For our latest session, we read Colin Jerolmack’s The Global Pigeon (2013). At first glance, a study of pigeons might seem a distant from our research on food charities in Palermo, Kyoto, and Rotterdam. Rather than focusing on the birds themselves, our conversation cantered on how a singular object, the pigeon in this book, serves as a lens to reveal the complex social networks of the city. 

We started the discussion with how Jerolmack uses the pigeon as a metaphor and a tool to understand society at large. What is particularly useful for our own research is the approach he took: focusing on a specific thing (the pigeon) not just to study the bird, but to study the relationships in which people are embedded. This resonates deeply with our study of food charities. Just as Jerolmack sees the city through the pigeon, we see the broader urban and social structures through the network and field of food charities, which is often a missing piece in existing food charity research. 

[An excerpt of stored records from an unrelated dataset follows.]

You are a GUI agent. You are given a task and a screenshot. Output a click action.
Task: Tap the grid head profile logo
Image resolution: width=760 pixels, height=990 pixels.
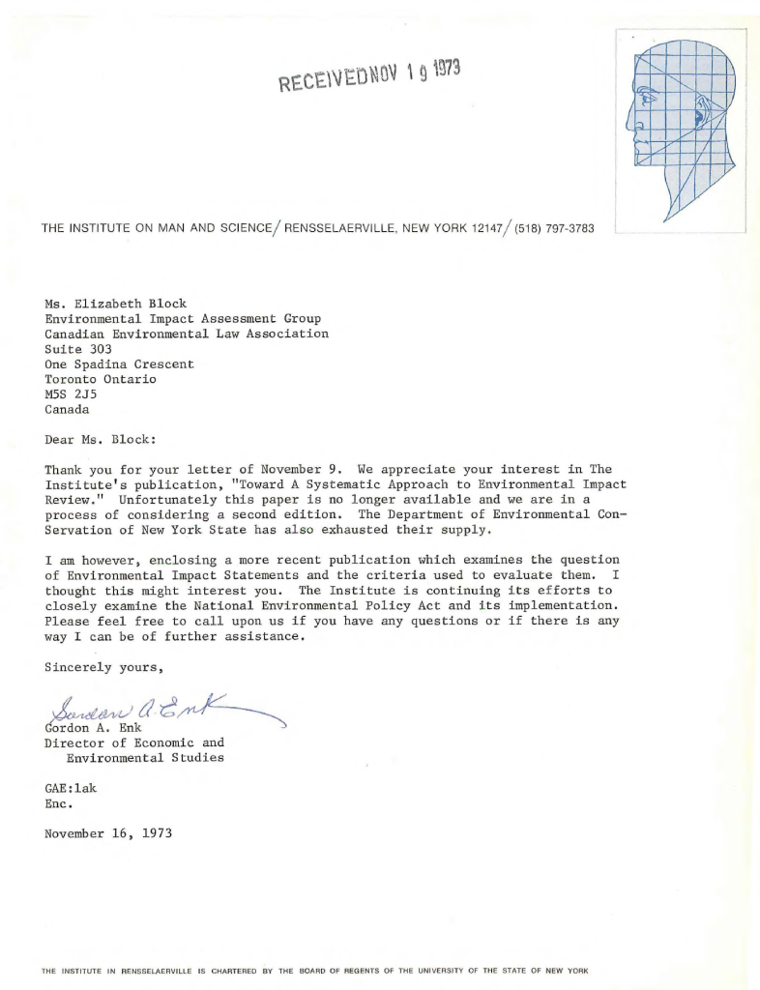click(x=681, y=129)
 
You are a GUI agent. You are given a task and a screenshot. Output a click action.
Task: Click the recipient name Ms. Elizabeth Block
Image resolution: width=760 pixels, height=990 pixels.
click(x=116, y=304)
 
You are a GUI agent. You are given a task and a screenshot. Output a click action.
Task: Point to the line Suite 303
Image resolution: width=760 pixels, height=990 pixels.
click(x=78, y=349)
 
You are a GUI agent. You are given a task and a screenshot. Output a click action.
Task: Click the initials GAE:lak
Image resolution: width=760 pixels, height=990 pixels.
click(x=71, y=788)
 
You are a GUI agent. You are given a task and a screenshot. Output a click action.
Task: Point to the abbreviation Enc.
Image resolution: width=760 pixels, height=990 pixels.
click(x=60, y=802)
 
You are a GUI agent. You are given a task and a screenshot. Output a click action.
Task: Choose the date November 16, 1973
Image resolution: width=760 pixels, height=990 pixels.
click(x=108, y=833)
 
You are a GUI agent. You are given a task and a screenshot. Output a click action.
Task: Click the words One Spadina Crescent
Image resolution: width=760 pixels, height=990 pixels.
click(x=119, y=364)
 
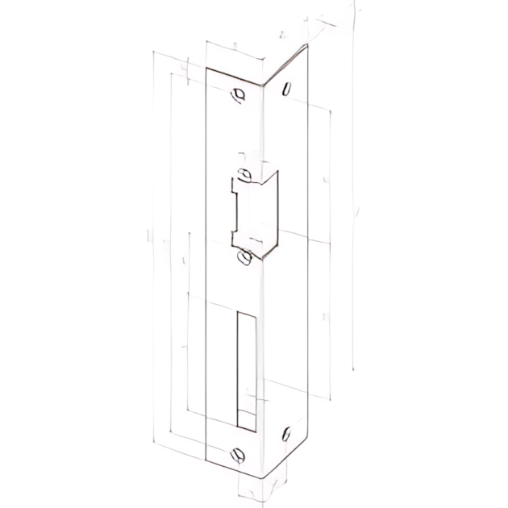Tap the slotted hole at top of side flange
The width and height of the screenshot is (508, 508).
click(x=285, y=91)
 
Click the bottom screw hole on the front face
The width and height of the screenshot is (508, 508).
click(x=238, y=454)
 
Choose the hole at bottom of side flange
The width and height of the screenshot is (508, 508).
click(x=286, y=435)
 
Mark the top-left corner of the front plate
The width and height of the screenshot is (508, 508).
click(x=206, y=68)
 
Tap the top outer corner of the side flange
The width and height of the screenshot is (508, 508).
click(x=307, y=48)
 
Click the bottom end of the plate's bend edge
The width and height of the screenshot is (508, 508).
click(x=263, y=476)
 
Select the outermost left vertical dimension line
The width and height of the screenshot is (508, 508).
click(x=153, y=242)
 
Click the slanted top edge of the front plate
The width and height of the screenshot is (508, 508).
click(x=235, y=75)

Next, comparing Jerolmack’s work and our research, we discussed about difference in identifiability of objects between Jerolmack’s work and ours. On the one hand, in Jerolmack’s work, pigeon is an easy object to address because the practices around it (feeding, flying, racing) is visible and concrete. On the other hand, in our Food Charities project, the object is much harder to identify. Involvement in a food charity does not have a clear-cut boundary. It includes non-material stuffs, such as getting subscriptions or vouchers. This led us to a reflection that how do we identify the involvement of our participants when it is not always a physical presence at a food bank? 

Lastly, we discussed the differences of multi-sited ethnography, which is the one used in this book, and the comparative ethnography, which is the one we are using in our project. We explored the idea of comparative ethnography if it is a bottom-up or as a top-down framework. While it includes a bottom-up aspects, we can explain our approach by top-down framework. The project looks at the food charities field from Agri-food, Civil Society, and Welfare. This framework helps us categorize what we are seeing in the field.  

Next up is Marr, M. D. (2015). Better must come: Exiting homelessness in two global cities. Cornell University Press.    

Jerolmack, C. (2019). The global pigeon. University of Chicago Press.